In a recent editorial of one of the legal periodicals, the author quotes Alexander Hamilton's statement in the Federalist, that "it is essential to the idea of law that it be attended with a sanction, or in other words, a penalty or punishment for disobedience," and from this premise draws the following conclusion: 1 "The law of nations, so-called, is a mere empty term or phrase, a high resounding name for something in and of itself vain and impotent."

To most authorities and students of international law, the author's conclusion is somewhat astounding, but the fact that the statement could be made by a prominent legal editor, illustrates the extent of the present popular distrust of the science.

From the substantive point of view, international law has reached an advanced stage of development. The methods of enforcing it are yet imperfect, but it is certainly not now wholly without "sanction." In his Digest of International Law, John Bassett Moore enumerates the following "modes of redress" for infringements of international rights:

(1) Negotiation; (2) good offices and mediation; (3) arbitration; (4) withdrawal of diplomatic relations; (5) retortion or retaliation; (6) display of force; (7) use of force; (8) reprisals; (9) pacific blockade; (10) embargo; (11) nonintercourse.

Intranational or municipal law relies ultimately for its enforcement on two instruments: (1) the power of public officers to whom the duty of enforcing the law has been delegated by common consent, and (2) the instrument of "self-help."

The present methods of enforcing international rights partake almost wholly of the nature of "self-help." In so far, however, as a nation employing them correctly interprets its rights, it is enforcing international law and gives to it "sanction."

Even with such remedies, inadequate though they are, the law is enforced in by far the large majority of cases. As in the administration of 1 Bench and Bar, Vol. 9, No. 11, p. 478.

law within nations, the spectacular examples of miscarriage of justice, the armed revolts against the law are the exceptions. The records of the foreign office of any great nation, the many historical instances where recalcitrant nations have been forced to obey the law by the employment of some one of these "modes of redress," are evidence that the enforcement of the law is the rule.

"LEGAL" AND "ILLEGAL" WAR

War is recognized in international law at present as, under some circumstances at least, a legal method of enforcing rights. It is not countenanced as legal when prosecuted for plunder or oppression, or except as an ultimate remedy; nor is there in international law any recognition of the theory that it is beneficial as a sort of national virulent exercise, or that it is the necessary permanent fruit of irreconcilable racial differences.

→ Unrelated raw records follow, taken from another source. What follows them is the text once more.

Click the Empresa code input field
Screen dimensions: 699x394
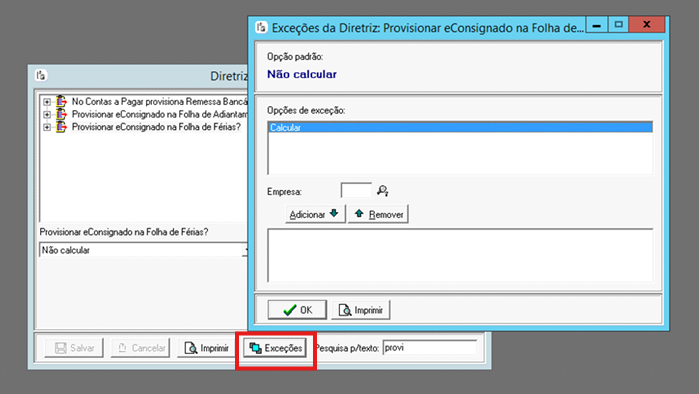point(356,190)
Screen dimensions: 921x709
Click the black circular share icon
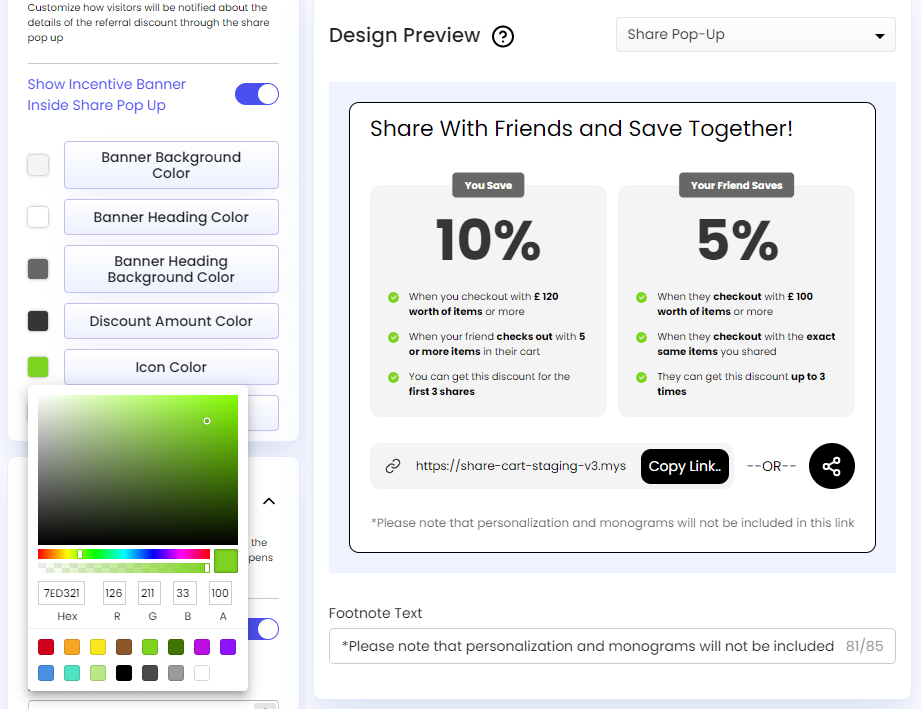point(831,466)
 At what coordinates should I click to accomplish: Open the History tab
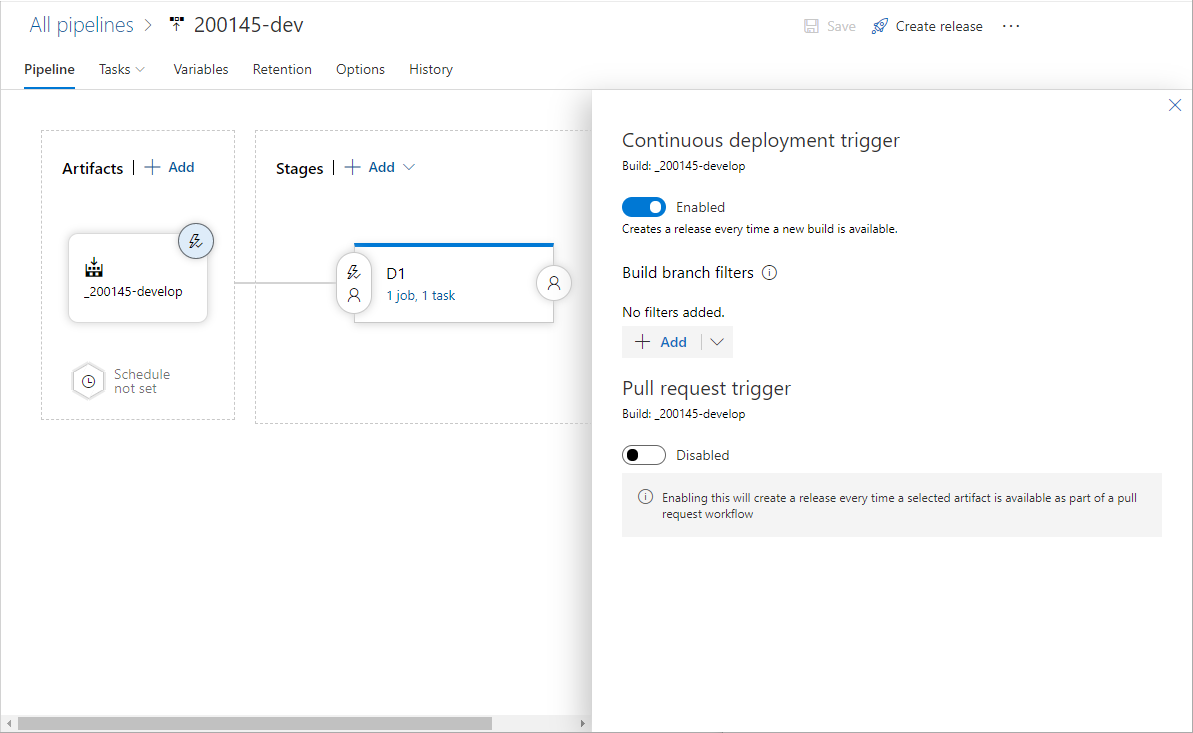click(430, 69)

The theory of "legal war" was probably correctly stated in the Instructions for the Government of the Armies of the United States in the Field, issued in 1863, as follows: 2

Modern times are distinguished from earlier ages by the existence at one and the same time of many nations and great governments related to one another in close intercourse.

Peace is their normal condition; war is the exception. The ultimate object of all modern war is a renewed state of peace.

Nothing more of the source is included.